- [AIM A] Starting at the line containing "Where should I" and running through the last of the dataset entries, rewrite those entries with "dropdown" swapped for "menu" and everything else unchanged. Leave the pictures out of your answer.

- [PASSAGE]

+++

Introduction

Here we are giving a brief introduction to rasterizing shapefiles by rasterizing country ids into a given grid.

[1]:
import pyogrio as pio
import xarray as xr

import ptolemy as pt

Data

We generally begin with gridded data that we want our future raster to look like. Let’s take an example from xarray looking at some data over North America.

[2]:
ds = xr.tutorial.load_dataset("air_temperature")
ds["lon"] = ds.lon - 360  # change from degrees_east to centered at prime meridian
grid = ds.air.isel(time=1)
grid.plot()
[2]:
<matplotlib.collections.QuadMesh at 0x14c211730>
../_images/notebooks_introduction_4_1.png

We can then pull out a shapefile dataset for country borders

[3]:
url = "https://d2ad6b4ur7yvpq.cloudfront.net/naturalearth-3.3.0/ne_110m_admin_0_countries.geojson"
[5]:
# let's take a look
ax = pio.read_dataframe(url).plot()
ax.set_xlim(-180, 180)
ax.set_ylim(-90, 90)
[5]:
(-90.0, 90.0)
../_images/notebooks_introduction_7_1.png

Rasterize with Ptolemy

The basic steps are to great a Rasterize object, tell it what shapefile you want to rasterize, and what strategy you want to use to do the rasterization.

+++

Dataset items
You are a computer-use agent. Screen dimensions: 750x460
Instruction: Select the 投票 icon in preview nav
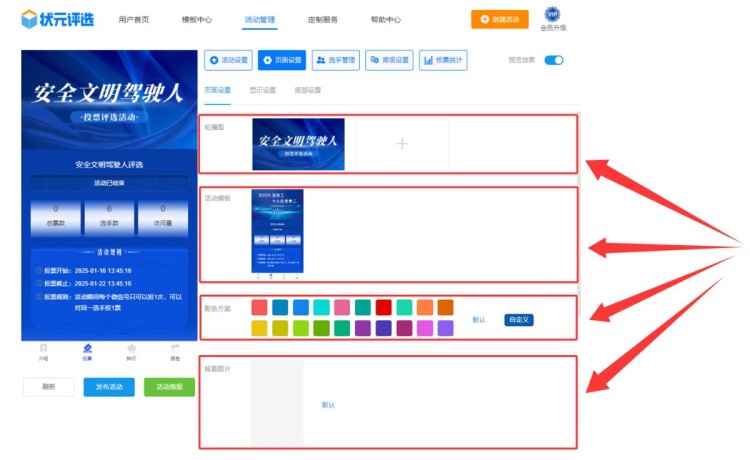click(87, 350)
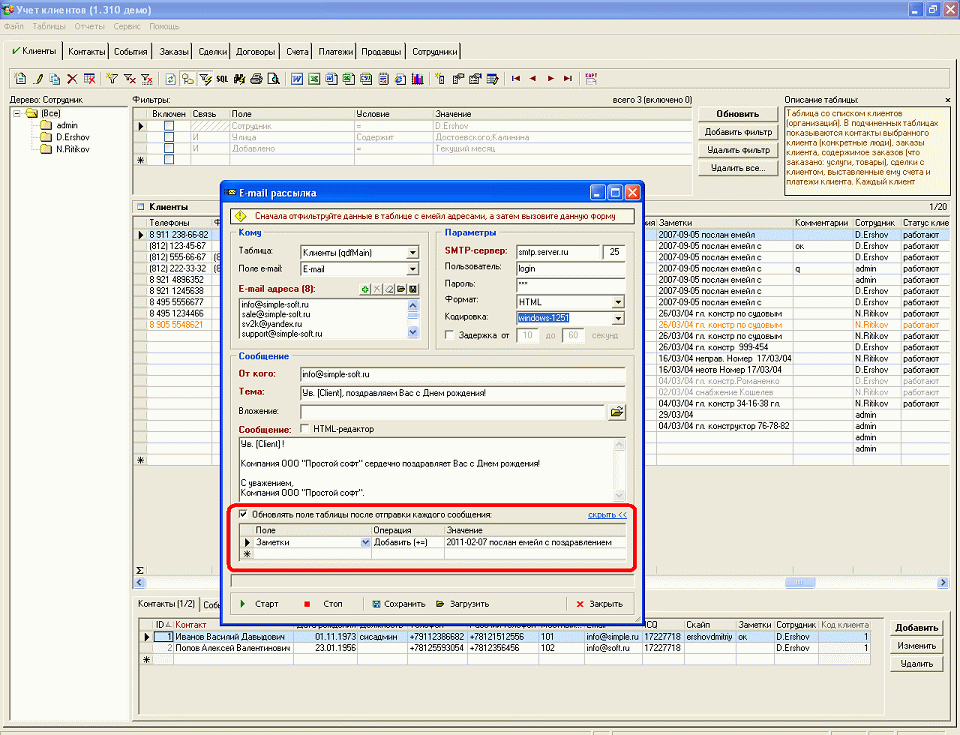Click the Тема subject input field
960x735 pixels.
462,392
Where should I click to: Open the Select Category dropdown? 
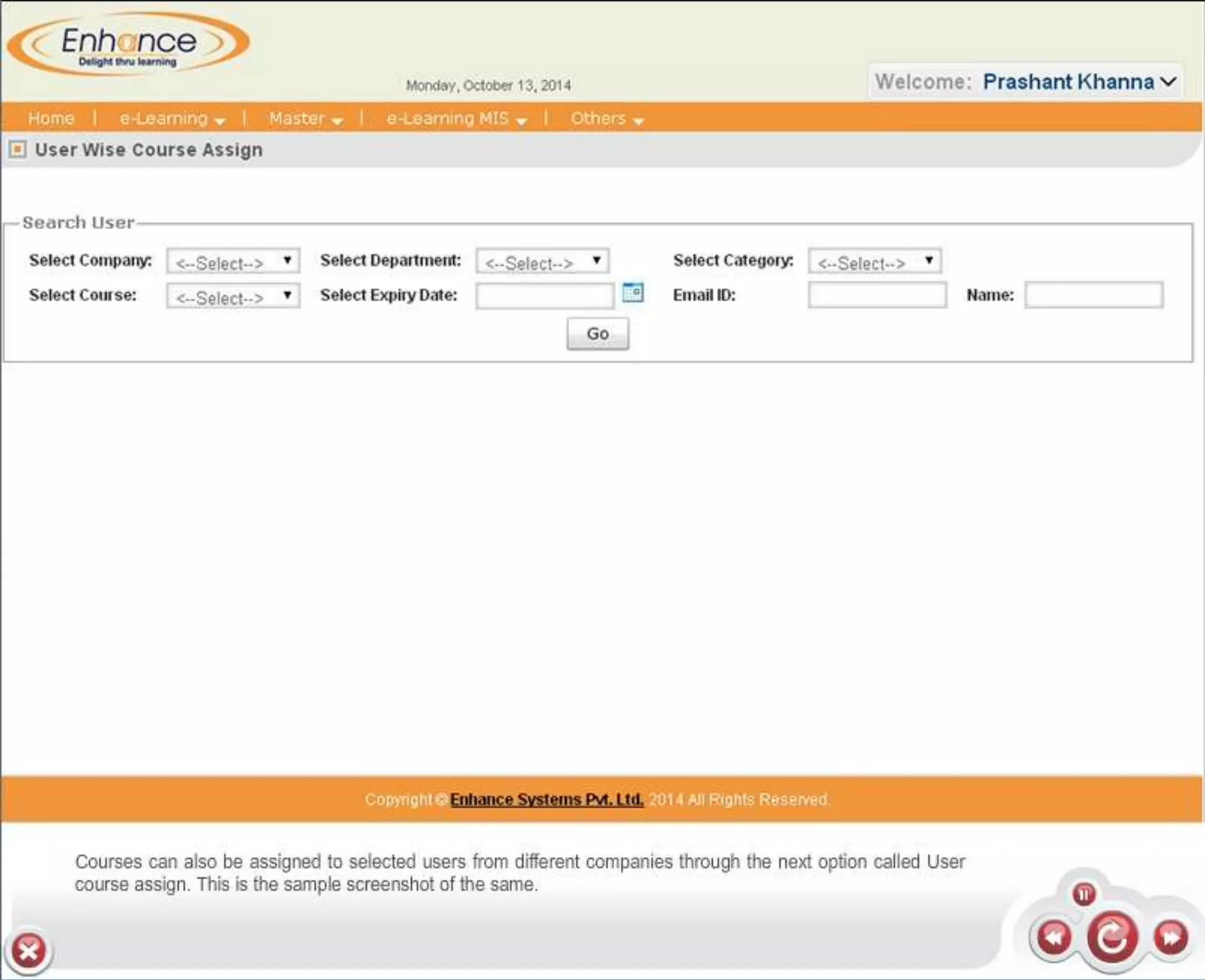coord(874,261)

+++

- [AIM B] Carry on the introduction to rasterizing shapefiles with Ptolemy from its final sentence.

- [EXPECTED OUTPUT A]
Where should I click to: Open the Select Category menu? 
coord(874,261)

- [EXPECTED OUTPUT B]
Because ptolemy is built on excellent packages like rasterio which link into GDAL, we get some basic rasterization approaches for ‘free’ - these are basically just pass throughs to the `gdal_rasterize <https://gdal.org/programs/gdal_rasterize.html>`__ functions and include

  • centroid: each pixel is assigned the shape element which overlaps its center

  • all_touched: all pixels touched by shape elements are assigned those elements, depends on the order shape elements are assessed

[6]:
r = pt.Rasterize(like=grid)
r.read_shpf(url, idxkey="iso_a3")
idxr_c = r.rasterize(strategy="centroid", verbose=True)
idxr_c.plot()  # idxr_c is an xr.DataArray
[6]:
<matplotlib.collections.QuadMesh at 0x155dbfd40>
../_images/notebooks_introduction_9_1.png

We can also use an ‘all-touched’ approach

[7]:
r = pt.Rasterize(like=grid)
r.read_shpf(url, idxkey="iso_a3")
idxr_at = r.rasterize(strategy="all_touched", verbose=True)
idxr_at.plot()
[7]:
<matplotlib.collections.QuadMesh at 0x156a0a0f0>
../_images/notebooks_introduction_11_1.png

and see the differences

[8]:
(idxr_c - idxr_at).plot(cmap="viridis_r")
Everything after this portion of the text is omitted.